The Defendant’s expert considered the ASA Invoice, however after inspection of the Plaintiff’s vehicle, concluded that some of the repair listed on the ASA Invoice had not been carried out. Accordingly, the Defendant’s expert did not place any weight on the ASA Invoice and concluded the fair and reasonable cost of repairs was any sum in the range of $5,000.00 to $8,669.96 (incl. GST).

It was an agreed fact that the repair work done, whatever it was, had reinstated the plaintiff’s vehicle to its pre-accident condition.
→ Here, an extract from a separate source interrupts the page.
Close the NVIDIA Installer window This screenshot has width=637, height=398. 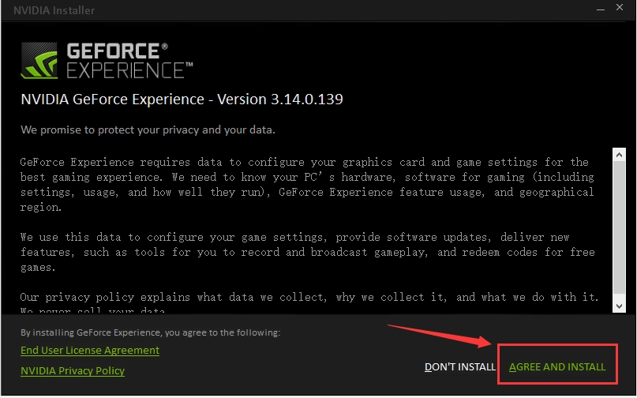(x=620, y=10)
The parties took opposing views on the relevance of who did the repairs, what repairs were completed and the cost of those repairs.

The Plaintiff contended the real issue for consideration was “what is the reasonable cost of repairs to restore the plaintiff’s vehicle to its pre-accident condition?” and that the actual cost of repairs, which have not been paid for and not sought, was irrelevant to the assessment of the Plaintiff’s loss and does not need to be determined by the Court.
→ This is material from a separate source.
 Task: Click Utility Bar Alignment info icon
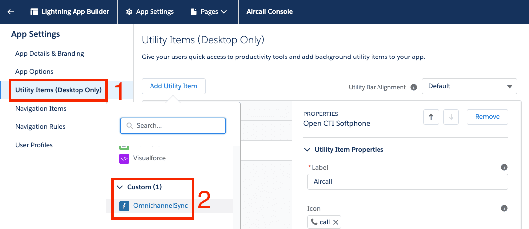point(413,87)
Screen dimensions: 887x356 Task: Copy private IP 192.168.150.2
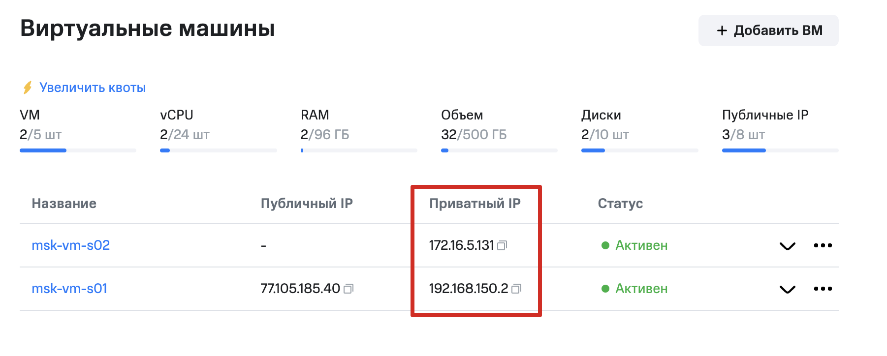pos(516,289)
The Defendant contended that the actual cost as envisioned in the authorities is relevant in the assessment of damages as it acts as a starting point from which excessive or unreasonable costs are deducted; in the absence of an actual cost, any sum within the range is appropriate – but there is certainly no requirement to award the top.

Judgment

The Court accepted that investigations into who repaired the vehicle, where and when it was repaired, together with whether there were available records about the labour and parts recorded in the invoice are all potentially relevant to establishing whether a repair invoice should be treated as an ‘actual cost’.
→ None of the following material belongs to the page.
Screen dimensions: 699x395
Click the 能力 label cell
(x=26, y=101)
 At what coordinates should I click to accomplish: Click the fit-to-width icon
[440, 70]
It also determined that no reliable evidence was tendered as to what work was done or parts supplied by the contractor.

The Court found that the assumption by the Plaintiff’s expert that the ASA Invoice was created by an actual repairer and accurately recorded work actually done by that person was an unsafe assumption and the Defendant’s expert evidence (including what work was/was not reasonably required and what work was/was not done) should be preferred.

Evidence called in relation to the above, together with the Defendant’s expert evidence, tended to confirm ('and certainly did not undermine in any way') a conclusion that the ASA Invoice is not a reliable record of repairs done, and does not represent the reasonable cost of necessary repairs, or the actual cost of repairs within the meaning of the authorities; rather it was deployed to seek the recovery of money from an at fault driver.

Having accepted the Defendant’s expert’s evidence, the Court had reservations about awarding the top of the range, however acknowledging that as the wrongdoer, the Defendant is not entitled to have all doubtful matters resolved in her favour, the nominal figure of $7,000.00 was awarded as the reasonable cost of repair.

Implications 

In an industry predicated upon high volume litigation and quick cash flow, the decision has the potential to have some significant implication for credit-repairers and insurers alike.

Where credit-recovery agencies look to establish a Tax Invoice is representative of repair work actually done and a cost actually incurred, they are now on notice that they should be prepared to prove it beyond inference on the face of the document.

Where that cannot be proven, insurers and defendants alike now have some judicial commentary to support the contention that the Invoice should not be given any weight in the assessment of the reasonable cost of repairs, and there is no right to an award at the top of any expert’s range for cost of repairs, where variations from that figure can decrease an overall award by up to 20%.